The Senate Bill would eliminate the penalty relating to the Affordable Care Act's (ACA's) individual mandate (that is, for individuals who fail to maintain minimum essential coverage under the ACA) (26 U.S.C. § 5000A; see Practice Note, Affordable Care Act (ACA) Overview: Individual Mandate). Earlier this year, the individual mandate was repeatedly targeted to be removed under Congress's unsuccessful efforts to repeal and replace the ACA (see Article, ACA Repeal-and-Replace Bills in the House and Senate: Individual Mandate). (However, the Senate Bill would not repeal the ACA's employer mandate.)

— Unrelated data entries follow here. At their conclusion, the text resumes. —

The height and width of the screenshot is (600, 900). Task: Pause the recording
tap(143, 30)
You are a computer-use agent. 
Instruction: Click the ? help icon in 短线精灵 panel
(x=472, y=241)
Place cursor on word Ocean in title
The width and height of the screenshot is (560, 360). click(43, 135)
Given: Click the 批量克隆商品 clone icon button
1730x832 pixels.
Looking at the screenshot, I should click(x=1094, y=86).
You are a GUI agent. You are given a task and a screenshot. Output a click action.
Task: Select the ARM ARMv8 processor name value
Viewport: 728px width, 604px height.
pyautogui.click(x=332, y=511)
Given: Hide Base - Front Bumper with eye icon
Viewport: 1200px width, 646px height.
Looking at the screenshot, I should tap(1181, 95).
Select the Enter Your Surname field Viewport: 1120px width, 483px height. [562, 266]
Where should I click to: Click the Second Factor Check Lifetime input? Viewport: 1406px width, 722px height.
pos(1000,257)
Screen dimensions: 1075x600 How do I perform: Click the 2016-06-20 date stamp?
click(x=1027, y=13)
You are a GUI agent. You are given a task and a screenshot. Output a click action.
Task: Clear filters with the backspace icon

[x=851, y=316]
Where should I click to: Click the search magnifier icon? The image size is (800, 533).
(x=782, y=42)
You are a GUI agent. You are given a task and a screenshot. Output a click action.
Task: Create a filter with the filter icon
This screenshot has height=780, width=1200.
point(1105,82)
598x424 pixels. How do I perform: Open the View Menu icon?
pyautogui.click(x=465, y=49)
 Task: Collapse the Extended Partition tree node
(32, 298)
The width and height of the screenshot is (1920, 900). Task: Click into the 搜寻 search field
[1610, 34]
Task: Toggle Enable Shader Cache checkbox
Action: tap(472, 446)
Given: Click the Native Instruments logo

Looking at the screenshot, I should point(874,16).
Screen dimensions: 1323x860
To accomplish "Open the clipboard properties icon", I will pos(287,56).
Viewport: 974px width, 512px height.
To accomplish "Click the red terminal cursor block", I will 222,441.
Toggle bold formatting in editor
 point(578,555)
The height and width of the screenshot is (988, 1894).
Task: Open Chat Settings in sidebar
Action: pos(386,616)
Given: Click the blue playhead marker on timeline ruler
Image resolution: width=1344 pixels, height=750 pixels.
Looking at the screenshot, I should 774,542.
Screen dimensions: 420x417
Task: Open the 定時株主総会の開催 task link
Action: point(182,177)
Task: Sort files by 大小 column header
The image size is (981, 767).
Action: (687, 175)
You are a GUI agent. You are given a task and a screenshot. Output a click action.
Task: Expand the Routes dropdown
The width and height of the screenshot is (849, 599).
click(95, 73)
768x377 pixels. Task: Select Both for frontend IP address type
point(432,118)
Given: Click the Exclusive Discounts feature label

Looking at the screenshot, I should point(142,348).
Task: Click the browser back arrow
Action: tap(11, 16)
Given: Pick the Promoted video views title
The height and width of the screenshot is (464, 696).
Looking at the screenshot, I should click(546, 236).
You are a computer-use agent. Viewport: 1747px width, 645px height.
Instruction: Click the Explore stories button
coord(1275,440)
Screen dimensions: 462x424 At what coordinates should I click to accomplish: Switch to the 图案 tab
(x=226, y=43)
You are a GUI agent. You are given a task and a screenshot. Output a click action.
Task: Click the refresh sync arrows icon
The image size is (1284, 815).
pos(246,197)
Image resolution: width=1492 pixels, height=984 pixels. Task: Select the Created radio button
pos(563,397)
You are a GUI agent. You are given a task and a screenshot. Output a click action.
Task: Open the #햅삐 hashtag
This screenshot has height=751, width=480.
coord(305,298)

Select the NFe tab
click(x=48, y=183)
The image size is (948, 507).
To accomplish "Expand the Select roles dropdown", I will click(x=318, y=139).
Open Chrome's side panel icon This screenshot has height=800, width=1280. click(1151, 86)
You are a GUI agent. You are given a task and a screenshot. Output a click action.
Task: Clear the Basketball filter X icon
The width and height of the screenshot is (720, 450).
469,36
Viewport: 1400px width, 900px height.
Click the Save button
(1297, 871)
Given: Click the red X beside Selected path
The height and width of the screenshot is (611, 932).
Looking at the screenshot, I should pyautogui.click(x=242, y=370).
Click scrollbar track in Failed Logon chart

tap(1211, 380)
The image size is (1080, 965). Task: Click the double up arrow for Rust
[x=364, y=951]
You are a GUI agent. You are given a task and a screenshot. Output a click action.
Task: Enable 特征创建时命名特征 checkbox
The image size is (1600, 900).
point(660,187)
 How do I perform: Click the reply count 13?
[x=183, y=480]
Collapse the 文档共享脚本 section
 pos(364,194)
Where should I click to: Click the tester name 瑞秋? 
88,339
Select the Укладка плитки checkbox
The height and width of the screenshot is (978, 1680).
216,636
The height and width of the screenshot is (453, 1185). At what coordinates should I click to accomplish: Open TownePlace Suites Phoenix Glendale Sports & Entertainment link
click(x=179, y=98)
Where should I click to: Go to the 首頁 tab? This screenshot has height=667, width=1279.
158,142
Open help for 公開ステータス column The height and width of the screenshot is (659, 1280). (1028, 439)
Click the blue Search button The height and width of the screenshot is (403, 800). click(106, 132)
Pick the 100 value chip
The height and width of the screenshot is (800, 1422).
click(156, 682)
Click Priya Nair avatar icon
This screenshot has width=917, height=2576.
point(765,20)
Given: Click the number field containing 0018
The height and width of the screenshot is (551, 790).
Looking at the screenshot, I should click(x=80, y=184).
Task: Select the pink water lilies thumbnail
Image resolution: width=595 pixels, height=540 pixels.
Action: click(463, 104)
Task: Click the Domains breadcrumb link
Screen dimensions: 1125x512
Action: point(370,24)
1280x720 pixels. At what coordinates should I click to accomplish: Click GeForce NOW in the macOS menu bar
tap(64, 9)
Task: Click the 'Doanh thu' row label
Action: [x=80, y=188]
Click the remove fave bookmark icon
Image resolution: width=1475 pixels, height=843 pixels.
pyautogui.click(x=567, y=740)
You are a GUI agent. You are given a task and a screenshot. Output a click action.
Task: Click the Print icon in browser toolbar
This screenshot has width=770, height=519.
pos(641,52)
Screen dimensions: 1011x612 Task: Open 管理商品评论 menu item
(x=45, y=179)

New Employer Credit for Family and Medical Leave

The Senate Bill would establish an employer credit for a percentage of the amount of wages paid to certain employees for the time they are on family and medical leave. The percentage would be 12.5% of wages paid, increased by 0.25 percentage points for each percentage point by which the rate of pay is more than 50% (capped at 25% of wages paid). The maximum amount of family and medical leave that could be taken into account for each employee for a tax year could not exceed 12 weeks. To be eligible for the credit, an employer's leave policy would need to provide non-part-time employees at least 2 weeks of annual paid family and medical leave.

Effective Date

The Senate Act would generally apply to taxable years beginning after December 31, 2017. However, the Senate Act exempts from the Code Section 162(m) amendments compensation under a written binding contract that was in effect on November 2, 2017 and that is not subsequently materially modified.

Bill Status

The Senate is expected to vote on the legislation the week of November 27, 2017. The Senate and House versions of the tax bill need to be reconciled before a final version can be sent to the President. A legislative and lobbying fight over the bills is expected to continue over the coming weeks, with a goal of passing a single bill in both the House and the Senate before December 25, 2017. Practical Law will continue follow the bills' progress and report on significant new developments.